La più curiosa delle Wunderkammer è la bottiglia di vino
LA PIÙ CURIOSA DELLE WUNDERKAMMER È LA BOTTIGLIA DI VINO
Ella Capaldo, Pietro MercoglianoChiusi negli armadi e nelle vetrine della Wunderkammer, i tesori del mondo sussurrano di un tempo passato, quando il corno del narvalo, ora sapientemente incastonato in una pisside rinascimentale, solcava le gelide onde dei mari del nord, quando il corallo, ora ramificata corona di un ostensorio di lapislazzuli e smalto, stendeva le sue braccia dai fondali dei mari del sud, quando lo scrigno delle agate e delle malachiti era la dura terra, quando le teche dei ventagli d’avorio erano le mani d’avorio di una matrona.
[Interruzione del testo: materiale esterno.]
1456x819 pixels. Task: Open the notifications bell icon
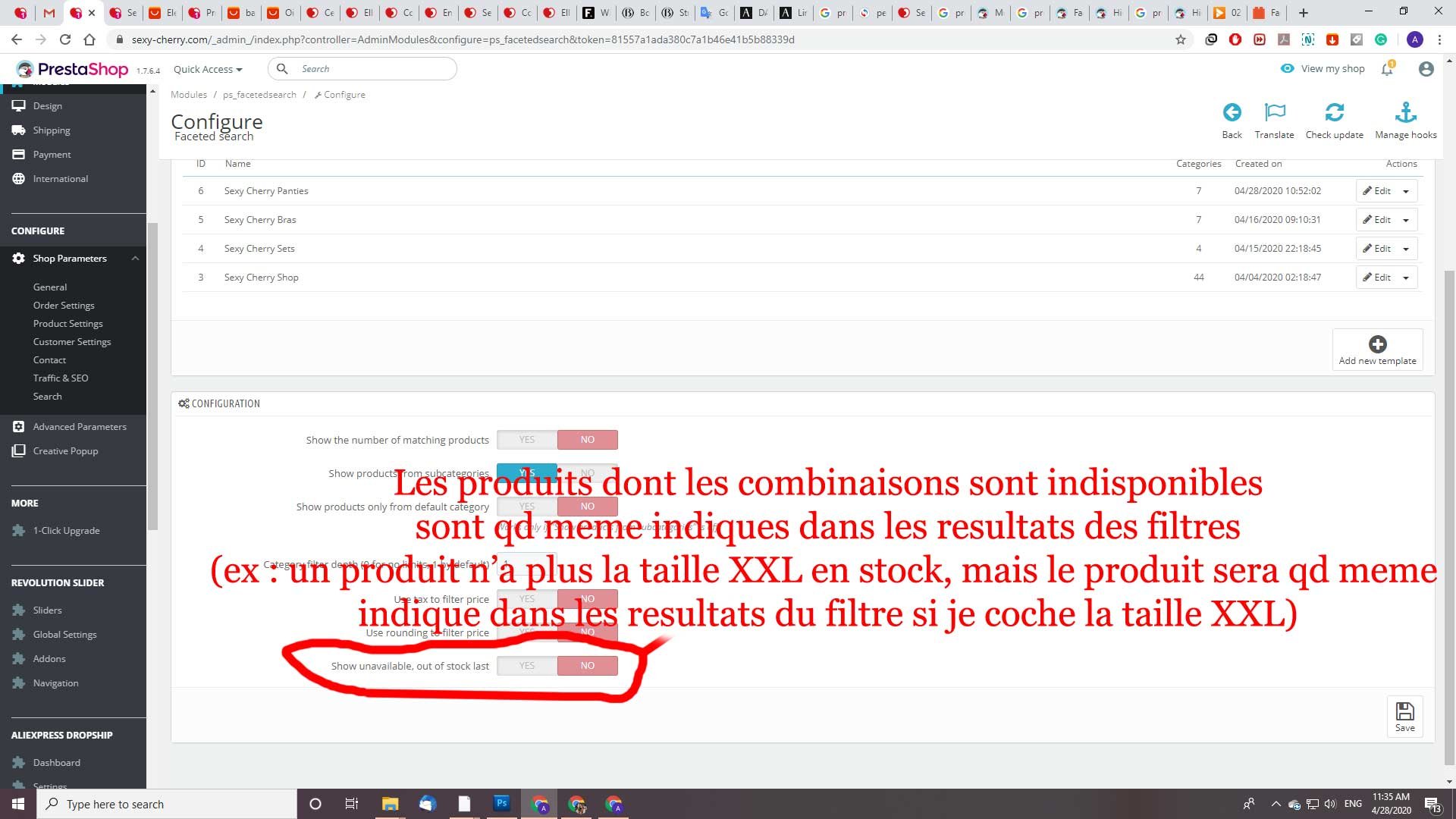[1387, 69]
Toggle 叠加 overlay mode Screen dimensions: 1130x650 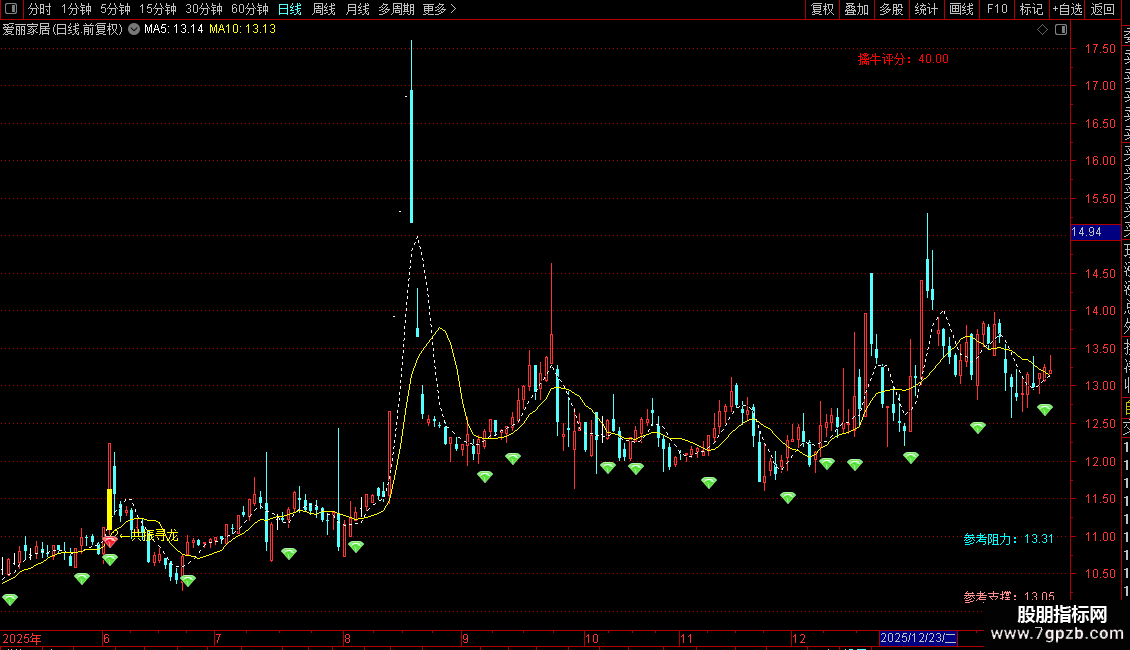[x=857, y=9]
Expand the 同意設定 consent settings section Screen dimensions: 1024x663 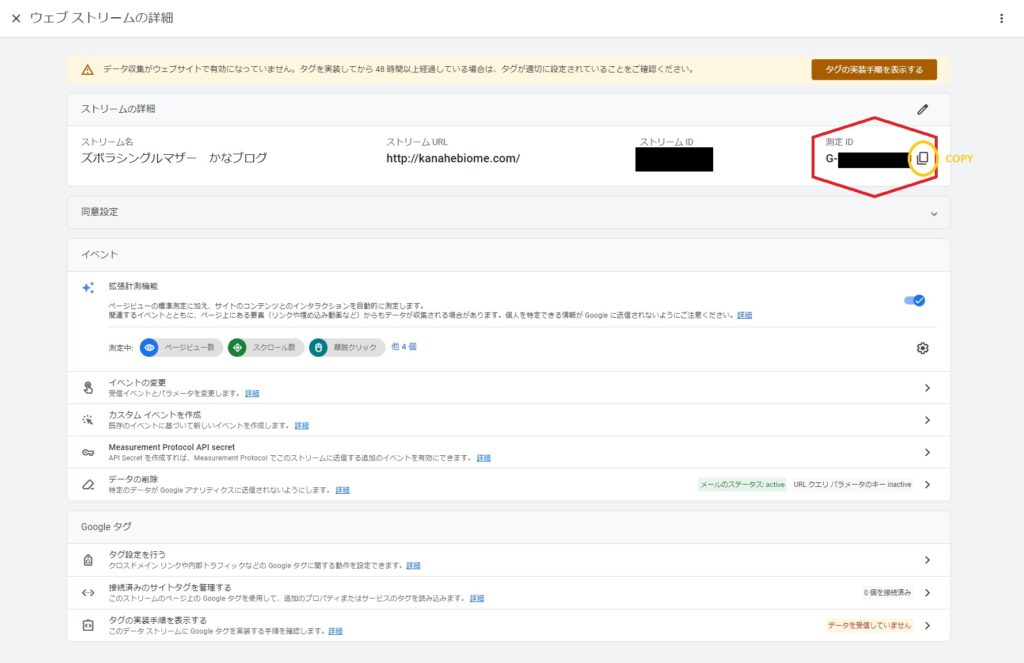click(x=934, y=213)
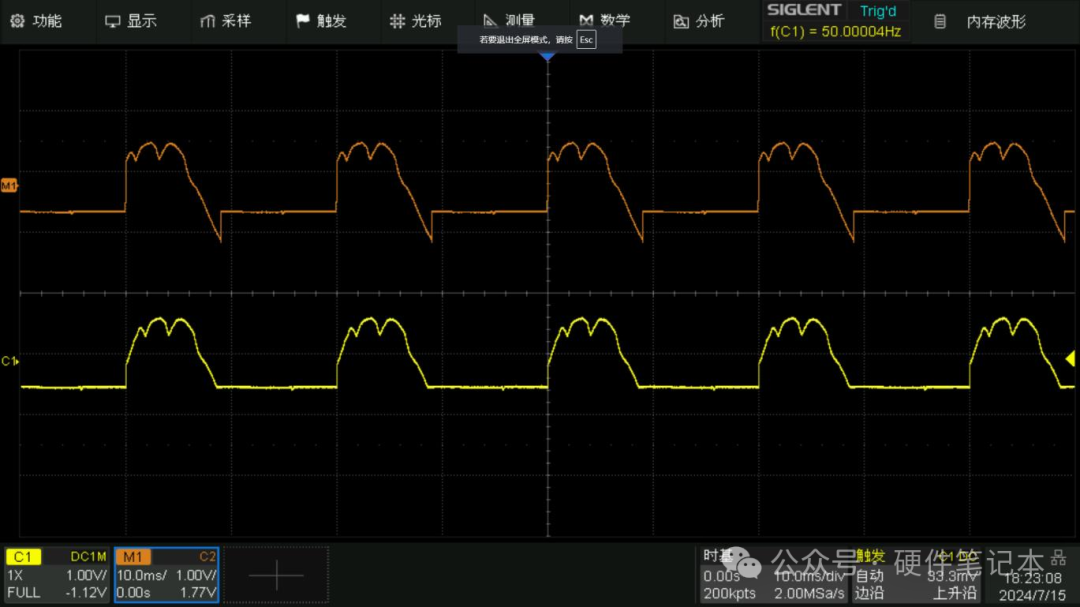This screenshot has height=607, width=1080.
Task: Toggle the C1 channel descriptor box
Action: (x=57, y=575)
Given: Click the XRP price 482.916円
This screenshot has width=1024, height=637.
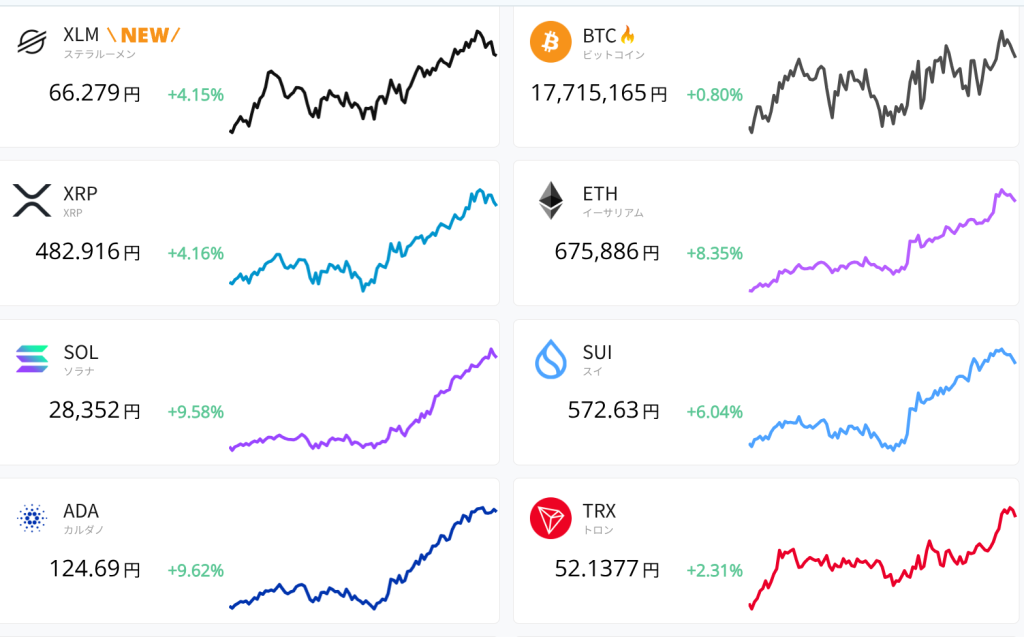Looking at the screenshot, I should (88, 253).
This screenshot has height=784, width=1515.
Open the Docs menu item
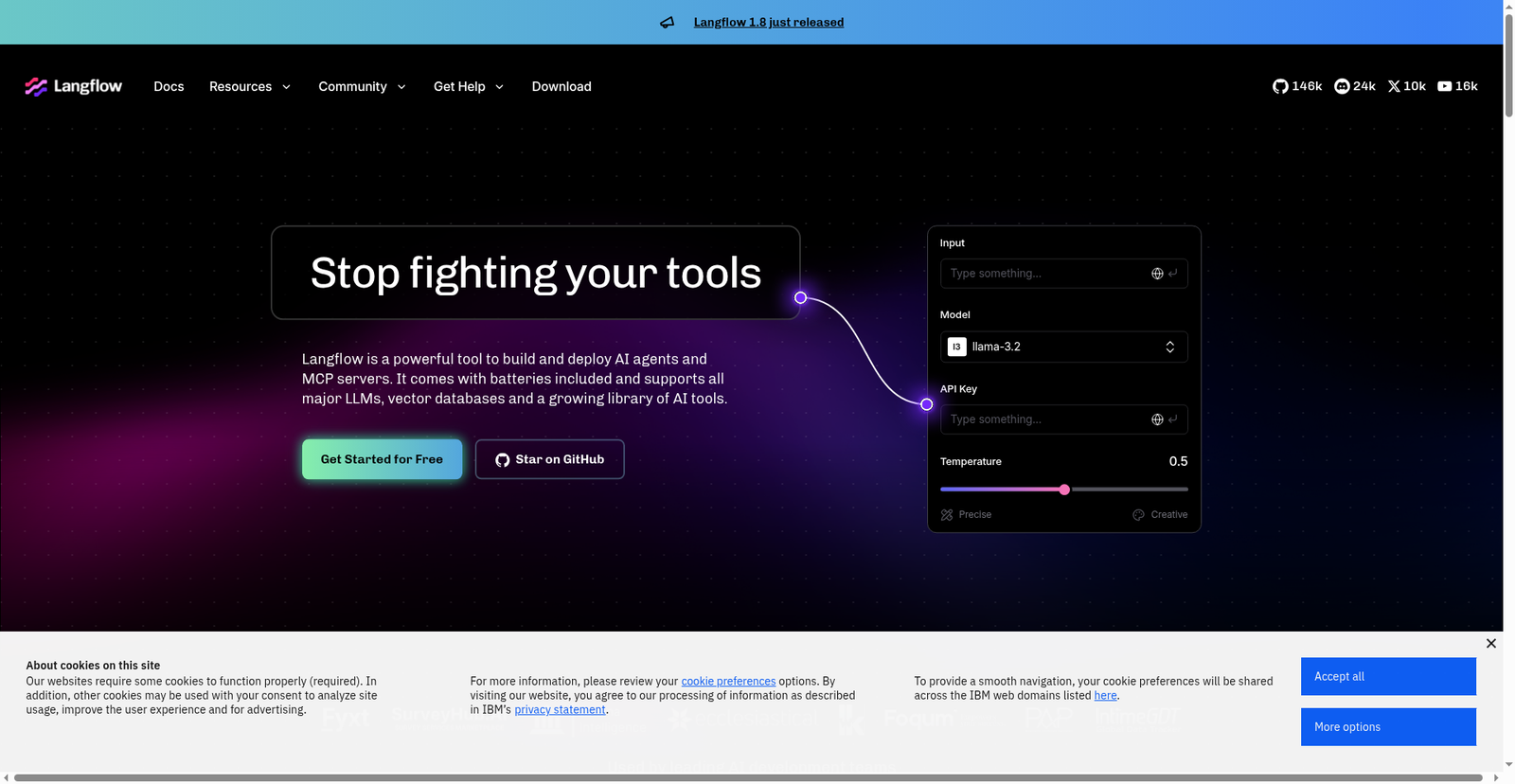[169, 87]
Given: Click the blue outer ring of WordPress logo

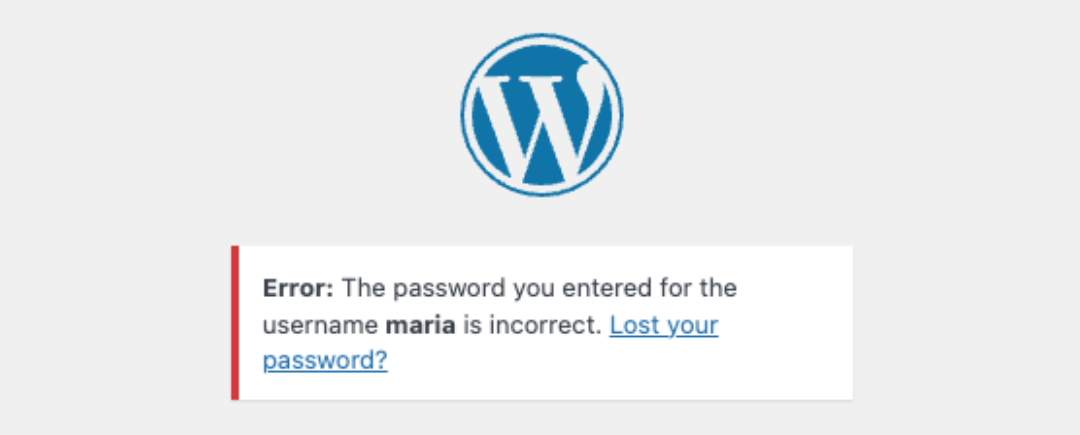Looking at the screenshot, I should (541, 36).
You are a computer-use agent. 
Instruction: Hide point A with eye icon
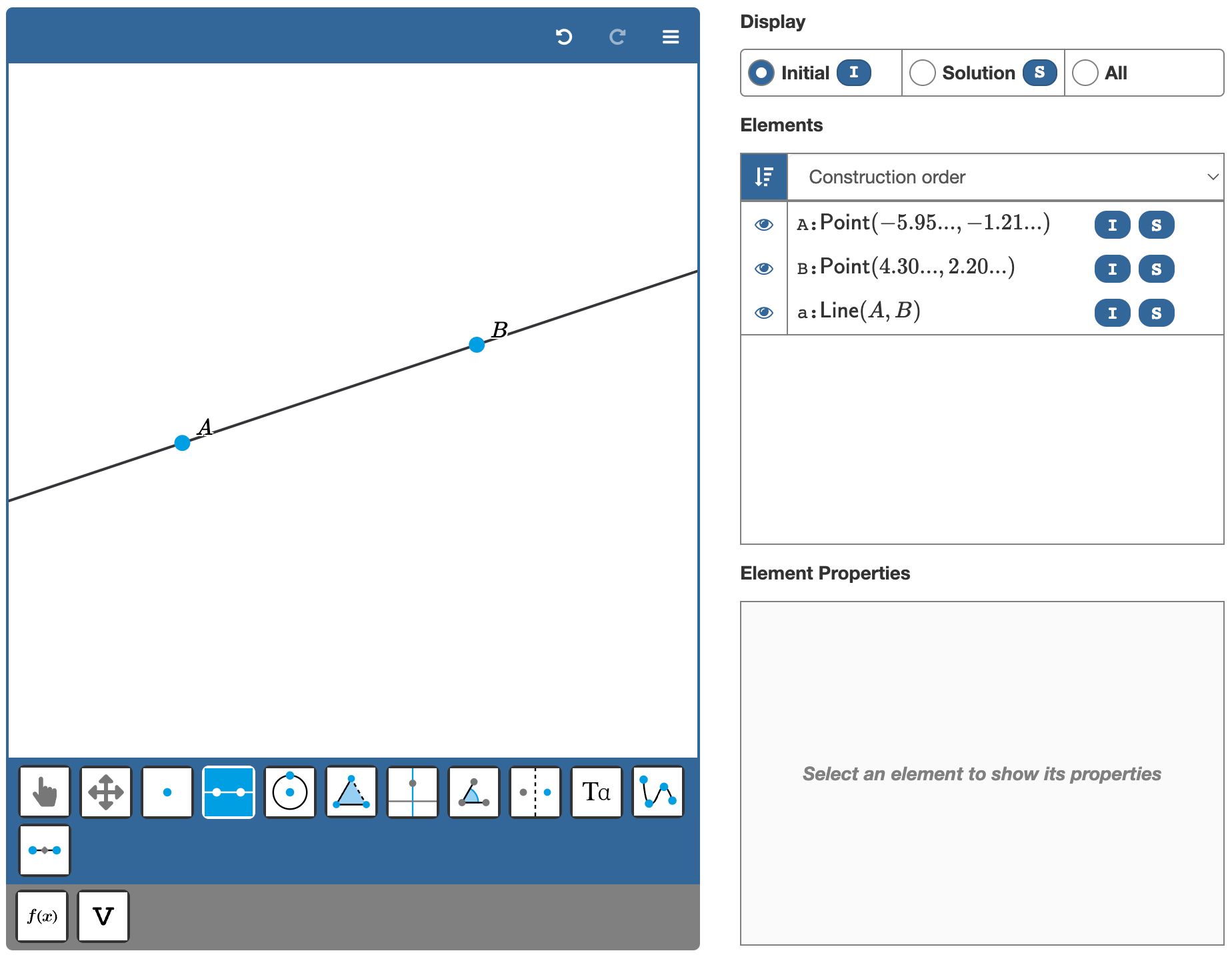(764, 225)
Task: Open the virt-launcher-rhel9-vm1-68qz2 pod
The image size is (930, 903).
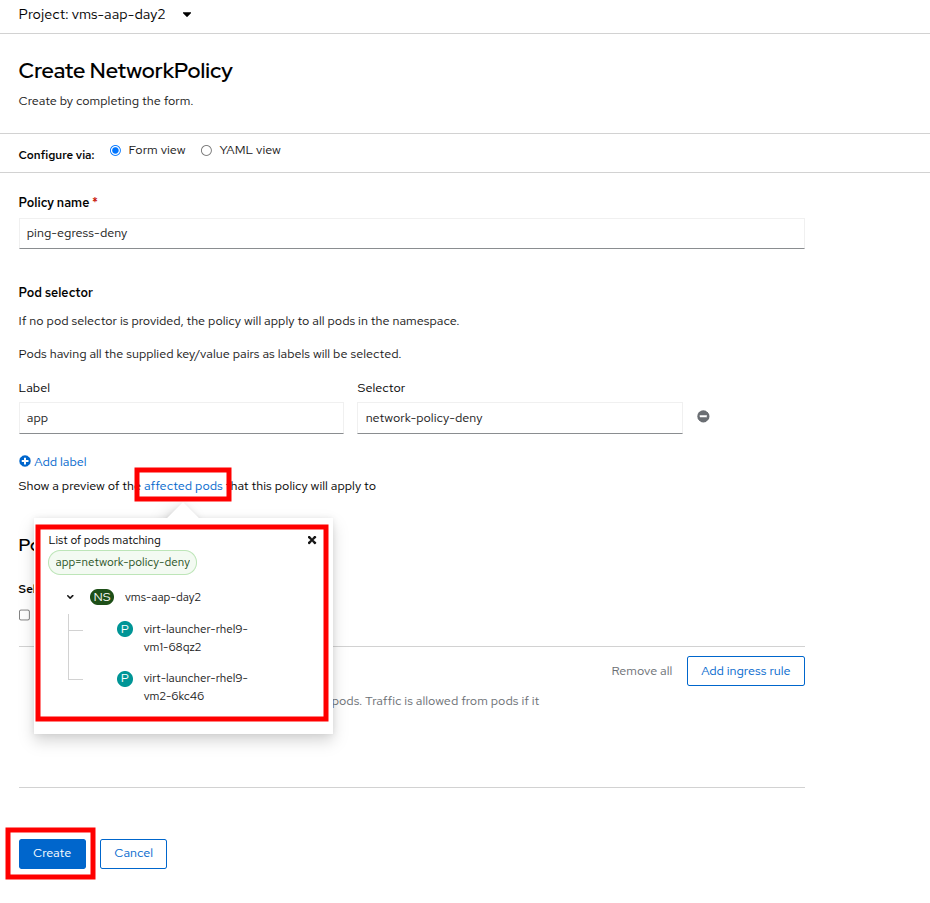Action: point(195,638)
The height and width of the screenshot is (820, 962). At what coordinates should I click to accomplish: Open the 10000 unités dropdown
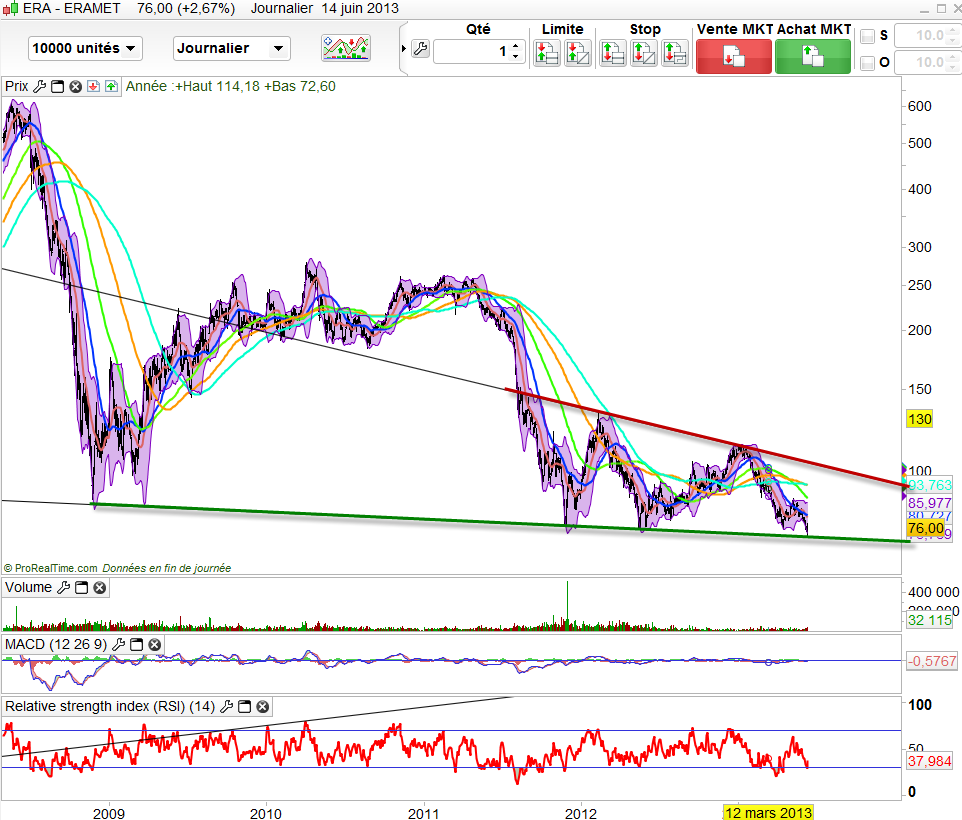(85, 48)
Ora tutti sono confluiti qui: nelle sale di un collezionista curioso che ambisce a raccogliere e collezionare il mondo intero, o perlomeno tutto ciò che del mondo lo incuriosisce; il cabinet de curiosités non è altro che questo: un catalogo del mondo, e soprattutto delle sue bizzarrie. Questi oggetti strani riuniti in una stanza (o in una serie di stanze) sono preziosi in virtù dell’ambiente che li ha generati: una certa armatura istoriata perché apparteneva all’imperatore Massimiliano, un certo fucile cesellato perché fu imbracciato da Rodolfo, un certo orologio perché fu donato a Napoleone, un certo tripode perché fu commissionato da Alessandro; e i nautili perché percorrevano i mari, e i legni bruciati perché il fulmine che li annerì è più antico delle ville palladiane. Il potere di un oggetto di rimandare a una storia è ciò che lo fa unico, e forse anche ciò che lo fa bello; certo è ciò che lo fa curioso.